Wie kamen sich die ungleichen zwei überhaupt näher? Obwohl Isa den ersten Teil des Romans beim Lesen genoß, konnte sie die Verführungsszenen nicht recht im eigenen Romangehäus unterbringen. Zwischen ihnen fing’s anders an und nahm erst dann Cohens reißende Fahrt auf — mittlerweile hatten die Szenen eine solche Gewalt über sie, daß sie nicht nur während des Einschlafens alles wieder und wieder durchlebte, sondern auch am hellichten Tag, wenn sie in ihrem Alfa über die Autobahn fuhr, beim Fahrradfahren in der Stadt, wenn sie in der Vorlesung saß oder im Park der Universität auf einer Bank.

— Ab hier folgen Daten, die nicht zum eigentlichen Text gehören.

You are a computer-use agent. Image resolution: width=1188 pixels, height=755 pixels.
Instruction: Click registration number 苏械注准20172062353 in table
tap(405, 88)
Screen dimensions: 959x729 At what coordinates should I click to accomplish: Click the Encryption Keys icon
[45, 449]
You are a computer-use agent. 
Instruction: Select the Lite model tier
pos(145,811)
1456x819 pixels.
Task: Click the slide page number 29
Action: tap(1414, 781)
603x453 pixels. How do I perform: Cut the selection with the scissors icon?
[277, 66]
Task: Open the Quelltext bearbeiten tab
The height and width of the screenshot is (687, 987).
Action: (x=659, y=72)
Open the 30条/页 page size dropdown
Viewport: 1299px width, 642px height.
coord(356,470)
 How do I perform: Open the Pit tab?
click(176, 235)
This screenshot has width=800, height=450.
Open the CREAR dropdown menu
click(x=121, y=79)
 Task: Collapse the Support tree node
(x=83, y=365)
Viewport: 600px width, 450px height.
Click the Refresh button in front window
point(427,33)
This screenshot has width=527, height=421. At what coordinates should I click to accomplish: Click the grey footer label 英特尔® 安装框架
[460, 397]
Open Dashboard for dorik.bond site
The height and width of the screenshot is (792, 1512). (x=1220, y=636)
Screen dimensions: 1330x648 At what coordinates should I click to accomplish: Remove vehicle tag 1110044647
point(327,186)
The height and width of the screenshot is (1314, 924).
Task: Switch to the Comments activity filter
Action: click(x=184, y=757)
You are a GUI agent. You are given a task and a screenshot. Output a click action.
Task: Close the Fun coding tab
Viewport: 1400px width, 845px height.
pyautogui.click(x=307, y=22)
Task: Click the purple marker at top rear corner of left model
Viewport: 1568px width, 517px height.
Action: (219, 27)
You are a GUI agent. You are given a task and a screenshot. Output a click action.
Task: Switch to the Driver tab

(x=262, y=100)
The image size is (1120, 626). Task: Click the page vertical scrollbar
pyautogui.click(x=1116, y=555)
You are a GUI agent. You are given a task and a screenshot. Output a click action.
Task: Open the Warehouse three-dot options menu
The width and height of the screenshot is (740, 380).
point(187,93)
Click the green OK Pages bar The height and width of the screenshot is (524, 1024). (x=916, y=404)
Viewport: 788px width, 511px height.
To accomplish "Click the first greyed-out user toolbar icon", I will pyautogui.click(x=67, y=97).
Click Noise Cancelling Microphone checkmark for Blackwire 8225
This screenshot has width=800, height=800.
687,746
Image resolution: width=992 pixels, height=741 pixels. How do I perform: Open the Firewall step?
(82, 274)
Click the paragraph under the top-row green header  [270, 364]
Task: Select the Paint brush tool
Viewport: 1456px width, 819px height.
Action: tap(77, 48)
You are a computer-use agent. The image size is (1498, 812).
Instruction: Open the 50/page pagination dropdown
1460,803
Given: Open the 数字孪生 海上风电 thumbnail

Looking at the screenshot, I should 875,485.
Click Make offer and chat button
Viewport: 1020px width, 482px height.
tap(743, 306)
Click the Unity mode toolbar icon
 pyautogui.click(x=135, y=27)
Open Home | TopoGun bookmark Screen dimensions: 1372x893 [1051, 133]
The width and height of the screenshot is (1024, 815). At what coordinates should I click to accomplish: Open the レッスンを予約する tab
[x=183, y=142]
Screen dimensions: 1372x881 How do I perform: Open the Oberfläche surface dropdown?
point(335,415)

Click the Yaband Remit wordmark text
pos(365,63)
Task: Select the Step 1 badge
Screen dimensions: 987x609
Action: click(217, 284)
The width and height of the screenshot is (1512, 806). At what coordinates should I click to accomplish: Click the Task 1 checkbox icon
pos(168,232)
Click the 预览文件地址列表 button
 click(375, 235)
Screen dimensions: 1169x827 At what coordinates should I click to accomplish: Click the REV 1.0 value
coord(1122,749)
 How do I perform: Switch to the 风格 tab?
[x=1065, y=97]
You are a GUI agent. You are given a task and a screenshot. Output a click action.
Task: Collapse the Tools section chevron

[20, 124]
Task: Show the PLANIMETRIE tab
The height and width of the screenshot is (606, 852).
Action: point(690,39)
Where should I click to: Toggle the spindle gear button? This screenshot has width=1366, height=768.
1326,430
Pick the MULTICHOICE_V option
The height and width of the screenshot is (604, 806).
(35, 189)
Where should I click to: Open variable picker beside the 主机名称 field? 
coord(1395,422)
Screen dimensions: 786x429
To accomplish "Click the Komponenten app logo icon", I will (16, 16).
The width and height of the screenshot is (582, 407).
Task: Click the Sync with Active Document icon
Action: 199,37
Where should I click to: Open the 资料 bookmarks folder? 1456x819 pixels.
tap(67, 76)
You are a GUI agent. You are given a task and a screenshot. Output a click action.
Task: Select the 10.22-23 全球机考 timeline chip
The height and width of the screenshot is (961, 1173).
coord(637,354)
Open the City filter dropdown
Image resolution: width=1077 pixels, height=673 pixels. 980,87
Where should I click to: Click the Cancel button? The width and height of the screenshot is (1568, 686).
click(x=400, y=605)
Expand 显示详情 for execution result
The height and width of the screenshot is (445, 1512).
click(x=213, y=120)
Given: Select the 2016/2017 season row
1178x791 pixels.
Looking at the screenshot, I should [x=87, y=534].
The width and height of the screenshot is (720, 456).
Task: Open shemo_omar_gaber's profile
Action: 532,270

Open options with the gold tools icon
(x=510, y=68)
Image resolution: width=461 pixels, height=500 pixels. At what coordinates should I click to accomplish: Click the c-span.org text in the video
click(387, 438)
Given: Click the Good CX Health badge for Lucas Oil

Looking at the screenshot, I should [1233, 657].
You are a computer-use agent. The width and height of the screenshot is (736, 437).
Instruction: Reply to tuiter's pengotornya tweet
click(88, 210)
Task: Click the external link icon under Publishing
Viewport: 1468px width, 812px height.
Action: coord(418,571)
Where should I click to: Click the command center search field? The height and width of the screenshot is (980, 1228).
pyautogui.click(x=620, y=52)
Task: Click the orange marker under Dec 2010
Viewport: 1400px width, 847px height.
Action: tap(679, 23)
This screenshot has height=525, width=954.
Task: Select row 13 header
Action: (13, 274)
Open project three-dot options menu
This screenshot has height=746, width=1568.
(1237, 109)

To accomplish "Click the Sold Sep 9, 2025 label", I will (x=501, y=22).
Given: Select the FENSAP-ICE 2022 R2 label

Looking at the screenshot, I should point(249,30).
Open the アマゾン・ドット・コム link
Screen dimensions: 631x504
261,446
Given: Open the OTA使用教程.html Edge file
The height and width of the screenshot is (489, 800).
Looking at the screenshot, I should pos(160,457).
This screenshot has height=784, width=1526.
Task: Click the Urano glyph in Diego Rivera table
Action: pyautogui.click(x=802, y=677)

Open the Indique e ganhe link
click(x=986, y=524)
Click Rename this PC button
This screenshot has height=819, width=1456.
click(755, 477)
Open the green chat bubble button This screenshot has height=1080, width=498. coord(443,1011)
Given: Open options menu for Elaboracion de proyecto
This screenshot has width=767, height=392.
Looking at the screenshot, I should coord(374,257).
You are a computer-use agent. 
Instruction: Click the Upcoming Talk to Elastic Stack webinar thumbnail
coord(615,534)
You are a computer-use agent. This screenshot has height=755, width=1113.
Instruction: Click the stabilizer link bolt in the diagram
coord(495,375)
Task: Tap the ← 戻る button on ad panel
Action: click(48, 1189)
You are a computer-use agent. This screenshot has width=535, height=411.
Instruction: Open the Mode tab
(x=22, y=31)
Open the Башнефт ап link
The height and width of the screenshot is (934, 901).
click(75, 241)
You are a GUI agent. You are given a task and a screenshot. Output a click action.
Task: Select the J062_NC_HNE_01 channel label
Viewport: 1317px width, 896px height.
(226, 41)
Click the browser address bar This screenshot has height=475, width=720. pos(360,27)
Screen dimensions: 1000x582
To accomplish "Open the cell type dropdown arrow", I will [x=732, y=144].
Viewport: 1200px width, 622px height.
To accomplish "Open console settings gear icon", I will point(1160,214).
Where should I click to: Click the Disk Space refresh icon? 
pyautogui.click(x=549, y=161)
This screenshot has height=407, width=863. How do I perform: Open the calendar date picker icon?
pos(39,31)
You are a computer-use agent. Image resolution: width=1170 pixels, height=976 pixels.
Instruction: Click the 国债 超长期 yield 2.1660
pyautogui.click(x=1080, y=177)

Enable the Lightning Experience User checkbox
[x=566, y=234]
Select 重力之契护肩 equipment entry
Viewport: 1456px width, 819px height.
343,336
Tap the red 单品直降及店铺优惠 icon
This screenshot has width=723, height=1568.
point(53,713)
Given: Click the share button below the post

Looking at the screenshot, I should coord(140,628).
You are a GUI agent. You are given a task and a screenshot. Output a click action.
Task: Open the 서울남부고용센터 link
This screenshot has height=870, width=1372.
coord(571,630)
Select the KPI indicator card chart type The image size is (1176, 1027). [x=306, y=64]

Es goß in Strömen . Jedesmal, wenn es in ihrem Kopf in Strömen goß, versuchte sie verzweifelt, den Film zu stoppen, aber keine Ablenkung half. Gerhard? Ach was, Gerhard. Gerhard war ein lieber, kluger Kerl, aber sie brauchte einen Mann, der sie mit Stumpf und Stiel ausrottete.
Es goß in Strömen . Sie stand durchnäßt am Straßenrand und hielt eine Mappe über den Kopf. Eine Peugeot-Limousine fuhr vorüber und setzte zurück, der Scheibenwischer arbeitete wie verrückt — sie konnte erst nicht erkennen, wer darin saß —, Blumenberg war’s, der Professor höchstpersönlich! Er kurbelte das rechte Fenster herunter und fragte, ob er dem Fräulein helfen und es irgendwohin fahren könne. Sie lauschte dem Wort Fräulein nach, als sie im Wagen saß, längst hatten es die jungen Leute ausgemustert, aber aus Blumenbergs Mund klang es auf altertümelnde Weise bezaubernd.